MoonBounce, nuevo implante malicioso escondido en el firmware UEFI de los equipos

Recomendados:  Caminando hacia Zero Trust, el modelo de seguridad que se impone en la empresa Evento Nuevas reglas de seguridad para aplicaciones web y API Leer

El firmware UEFI es un componente crítico en la gran mayoría de las máquinas; su código es responsable de arrancar el dispositivo y pasar el control al software que carga el sistema operativo. Si este firmware contiene código malicioso, se podrá lanzar antes que el sistema operativo, lo que le hará especialmente difícil de eliminar; además, como el código se encuentra fuera del disco duro, la actividad de estos bootkits pasa prácticamente desapercibida para la mayoría de las soluciones de seguridad. Pues bien, los investigadores de Kaspersky han descubierto un nuevo bootkit de firmware bautizado como MoonBounce.

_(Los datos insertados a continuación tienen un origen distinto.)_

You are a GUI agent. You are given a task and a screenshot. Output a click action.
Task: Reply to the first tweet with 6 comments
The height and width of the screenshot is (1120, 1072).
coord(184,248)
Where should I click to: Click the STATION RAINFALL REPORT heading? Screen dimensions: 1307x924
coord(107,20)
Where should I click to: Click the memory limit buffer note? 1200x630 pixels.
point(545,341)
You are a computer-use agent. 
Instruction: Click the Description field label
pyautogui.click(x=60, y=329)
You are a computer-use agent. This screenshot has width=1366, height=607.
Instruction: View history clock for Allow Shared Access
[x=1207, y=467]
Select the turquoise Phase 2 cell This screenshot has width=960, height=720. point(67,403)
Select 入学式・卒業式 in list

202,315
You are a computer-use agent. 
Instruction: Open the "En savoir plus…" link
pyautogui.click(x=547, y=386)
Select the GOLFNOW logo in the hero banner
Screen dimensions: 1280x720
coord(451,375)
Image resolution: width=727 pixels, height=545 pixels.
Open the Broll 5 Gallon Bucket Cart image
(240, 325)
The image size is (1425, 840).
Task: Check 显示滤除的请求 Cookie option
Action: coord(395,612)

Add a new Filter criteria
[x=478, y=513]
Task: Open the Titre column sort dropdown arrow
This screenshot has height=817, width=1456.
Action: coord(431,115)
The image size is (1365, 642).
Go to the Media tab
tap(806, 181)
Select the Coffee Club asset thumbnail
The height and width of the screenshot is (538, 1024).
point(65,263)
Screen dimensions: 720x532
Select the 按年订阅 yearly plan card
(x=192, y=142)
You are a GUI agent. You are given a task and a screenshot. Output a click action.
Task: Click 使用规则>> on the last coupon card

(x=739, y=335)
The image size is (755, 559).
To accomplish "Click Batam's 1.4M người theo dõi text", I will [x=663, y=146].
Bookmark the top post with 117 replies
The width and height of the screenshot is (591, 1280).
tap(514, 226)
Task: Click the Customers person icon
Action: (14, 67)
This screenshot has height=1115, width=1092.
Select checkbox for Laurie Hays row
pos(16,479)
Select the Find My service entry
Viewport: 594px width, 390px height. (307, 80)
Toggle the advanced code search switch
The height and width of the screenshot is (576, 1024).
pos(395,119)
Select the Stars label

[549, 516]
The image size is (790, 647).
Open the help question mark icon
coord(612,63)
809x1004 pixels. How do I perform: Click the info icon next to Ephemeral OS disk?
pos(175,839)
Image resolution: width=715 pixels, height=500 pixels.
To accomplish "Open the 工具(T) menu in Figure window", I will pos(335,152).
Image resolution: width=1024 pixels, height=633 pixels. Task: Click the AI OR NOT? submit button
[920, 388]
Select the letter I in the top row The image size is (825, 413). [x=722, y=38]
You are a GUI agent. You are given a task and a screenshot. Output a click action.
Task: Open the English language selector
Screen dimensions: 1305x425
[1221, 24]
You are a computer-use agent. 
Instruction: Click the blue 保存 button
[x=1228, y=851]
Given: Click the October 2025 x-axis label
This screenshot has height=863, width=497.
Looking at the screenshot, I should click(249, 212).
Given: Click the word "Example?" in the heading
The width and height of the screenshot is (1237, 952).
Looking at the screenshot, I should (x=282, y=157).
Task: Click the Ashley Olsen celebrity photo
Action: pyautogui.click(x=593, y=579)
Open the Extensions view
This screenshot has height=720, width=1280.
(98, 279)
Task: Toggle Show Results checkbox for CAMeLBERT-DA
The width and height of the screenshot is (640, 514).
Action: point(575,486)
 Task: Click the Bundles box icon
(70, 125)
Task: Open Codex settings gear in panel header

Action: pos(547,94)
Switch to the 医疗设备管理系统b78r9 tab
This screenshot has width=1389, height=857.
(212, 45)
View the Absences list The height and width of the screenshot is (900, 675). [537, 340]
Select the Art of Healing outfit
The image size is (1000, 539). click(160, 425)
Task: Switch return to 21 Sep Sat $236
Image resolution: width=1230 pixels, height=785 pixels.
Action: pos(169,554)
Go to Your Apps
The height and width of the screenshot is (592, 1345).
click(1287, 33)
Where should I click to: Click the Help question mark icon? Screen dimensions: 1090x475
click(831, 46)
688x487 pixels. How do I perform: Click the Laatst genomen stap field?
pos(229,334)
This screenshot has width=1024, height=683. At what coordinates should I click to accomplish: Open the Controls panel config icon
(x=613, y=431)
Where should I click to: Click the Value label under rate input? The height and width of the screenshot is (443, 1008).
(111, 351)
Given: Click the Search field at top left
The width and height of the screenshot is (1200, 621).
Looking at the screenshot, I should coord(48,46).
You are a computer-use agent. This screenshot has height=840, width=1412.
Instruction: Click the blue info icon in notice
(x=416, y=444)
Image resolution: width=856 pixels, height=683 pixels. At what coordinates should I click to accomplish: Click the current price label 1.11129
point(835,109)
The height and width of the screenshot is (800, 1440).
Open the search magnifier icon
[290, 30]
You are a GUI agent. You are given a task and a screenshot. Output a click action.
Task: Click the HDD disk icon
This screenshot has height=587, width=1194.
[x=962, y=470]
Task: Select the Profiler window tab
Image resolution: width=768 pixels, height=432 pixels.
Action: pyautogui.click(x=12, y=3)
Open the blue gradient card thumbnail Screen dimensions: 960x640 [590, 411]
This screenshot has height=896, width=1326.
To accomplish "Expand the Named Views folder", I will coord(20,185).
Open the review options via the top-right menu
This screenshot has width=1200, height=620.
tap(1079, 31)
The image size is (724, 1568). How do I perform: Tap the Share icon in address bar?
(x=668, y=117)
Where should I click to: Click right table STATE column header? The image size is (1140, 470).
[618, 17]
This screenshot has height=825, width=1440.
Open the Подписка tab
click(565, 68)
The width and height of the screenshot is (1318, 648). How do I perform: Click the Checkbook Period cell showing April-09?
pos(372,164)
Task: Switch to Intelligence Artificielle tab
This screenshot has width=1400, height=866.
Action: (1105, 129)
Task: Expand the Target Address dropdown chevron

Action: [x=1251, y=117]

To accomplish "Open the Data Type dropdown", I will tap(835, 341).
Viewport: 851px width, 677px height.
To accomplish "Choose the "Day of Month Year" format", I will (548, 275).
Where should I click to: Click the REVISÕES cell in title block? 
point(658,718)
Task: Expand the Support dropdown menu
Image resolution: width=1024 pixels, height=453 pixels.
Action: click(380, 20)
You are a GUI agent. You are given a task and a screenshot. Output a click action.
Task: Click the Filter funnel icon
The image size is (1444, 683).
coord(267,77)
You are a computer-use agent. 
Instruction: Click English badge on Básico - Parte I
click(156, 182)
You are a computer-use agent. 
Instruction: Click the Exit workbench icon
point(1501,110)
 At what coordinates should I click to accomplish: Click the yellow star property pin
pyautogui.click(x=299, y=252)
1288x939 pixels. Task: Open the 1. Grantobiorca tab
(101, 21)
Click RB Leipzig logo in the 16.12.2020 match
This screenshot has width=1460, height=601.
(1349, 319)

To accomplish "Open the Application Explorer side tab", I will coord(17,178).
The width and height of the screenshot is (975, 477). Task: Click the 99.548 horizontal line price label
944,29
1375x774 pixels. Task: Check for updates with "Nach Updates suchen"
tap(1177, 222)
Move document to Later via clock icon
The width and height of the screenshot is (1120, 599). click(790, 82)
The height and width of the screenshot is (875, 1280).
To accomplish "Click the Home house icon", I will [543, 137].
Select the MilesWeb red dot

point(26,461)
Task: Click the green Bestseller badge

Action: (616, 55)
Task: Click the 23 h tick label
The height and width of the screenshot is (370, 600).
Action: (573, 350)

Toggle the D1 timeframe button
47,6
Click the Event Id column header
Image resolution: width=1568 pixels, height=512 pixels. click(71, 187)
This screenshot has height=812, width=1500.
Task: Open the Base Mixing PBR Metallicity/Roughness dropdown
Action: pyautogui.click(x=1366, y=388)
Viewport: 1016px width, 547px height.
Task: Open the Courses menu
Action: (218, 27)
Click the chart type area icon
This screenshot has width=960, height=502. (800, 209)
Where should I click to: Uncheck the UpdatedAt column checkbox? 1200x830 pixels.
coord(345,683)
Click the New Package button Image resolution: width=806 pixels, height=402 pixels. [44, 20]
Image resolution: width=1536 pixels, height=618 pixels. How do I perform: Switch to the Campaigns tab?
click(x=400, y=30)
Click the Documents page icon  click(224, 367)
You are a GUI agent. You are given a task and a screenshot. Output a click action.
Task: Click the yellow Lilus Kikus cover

MoonBounce es el tercer bootkit UEFI encontrado “in the wild”, y fue descubierto por primera vez por los investigadores de Kaspersky en la primavera de 2021. Cuando se compara con los dos bootkits descubiertos anteriormente, LoJax y MosaicRegressor, MoonBounce demuestra un avance significativo con un flujo de ataque más complejo y una mayor sofisticación técnica.

"Quizás lo más importante es que este último bootkit UEFI muestra notables avances en comparación con MosaicRegressor, del que informamos en 2020. El hecho de transformar un componente central previamente benigno en el firmware a uno que puede facilitar el despliegue de malware en el sistema es una innovación que no se ha visto en anteriores bootkits de firmware “in the wild” y hace que la amenaza sea mucho más sigilosa. Ya predijimos en 2018 que las amenazas UEFI ganarían en popularidad, y esta tendencia parece estar materializándose. No nos sorprendería encontrar más bootkits en 2022", comenta Mark Lechtik, investigador de seguridad senior del Equipo de Investigación y Análisis Global (GReAT) de Kaspersky.

El implante descansa en el componente CORE_DXE del firmware, al que se recurre en una fase temprana de la secuencia de arranque UEFI. A continuación, a través de una serie de ganchos que interceptan ciertas funciones, los componentes del implante se abren paso en el sistema operativo, donde se comunican con un servidor de comando y control con el fin de recuperar cargas útiles maliciosas adicionales. Esta cadena de infección no deja rastro en el disco duro, ya que sus componentes solo operan en la memoria, lo que permite un ataque sin archivo.

La campaña ha sido atribuida con bastante fiabilidad al conocido actor de amenazas persistentes avanzadas (APT) APT41. Los comandos utilizados por los atacantes a lo largo de su actividad sugieren que estaban interesados en el movimiento lateral y la exfiltración de datos y, dado que se utilizó un implante UEFI, es probable que los atacantes estuvieran interesados en llevar a cabo una actividad de espionaje.

Hasta ahora, el bootkit de firmware solo se ha encontrado en una máquina para una gran sociedad del sector de alta tecnología; sin embargo, otras muestras maliciosas relacionadas se han encontrado en las redes de otras víctimas.

"Aunque no podemos relacionar definitivamente los implantes de malware adicionales encontrados durante nuestra investigación con MoonBounce específicamente, parece que algunos actores de amenazas de habla china están compartiendo herramientas entre sí para ayudarse en sus diversas campañas; especialmente parece haber una conexión de baja confianza entre MoonBounce y Microcin", añade Denis Legezo, investigador de seguridad senior de GReAT.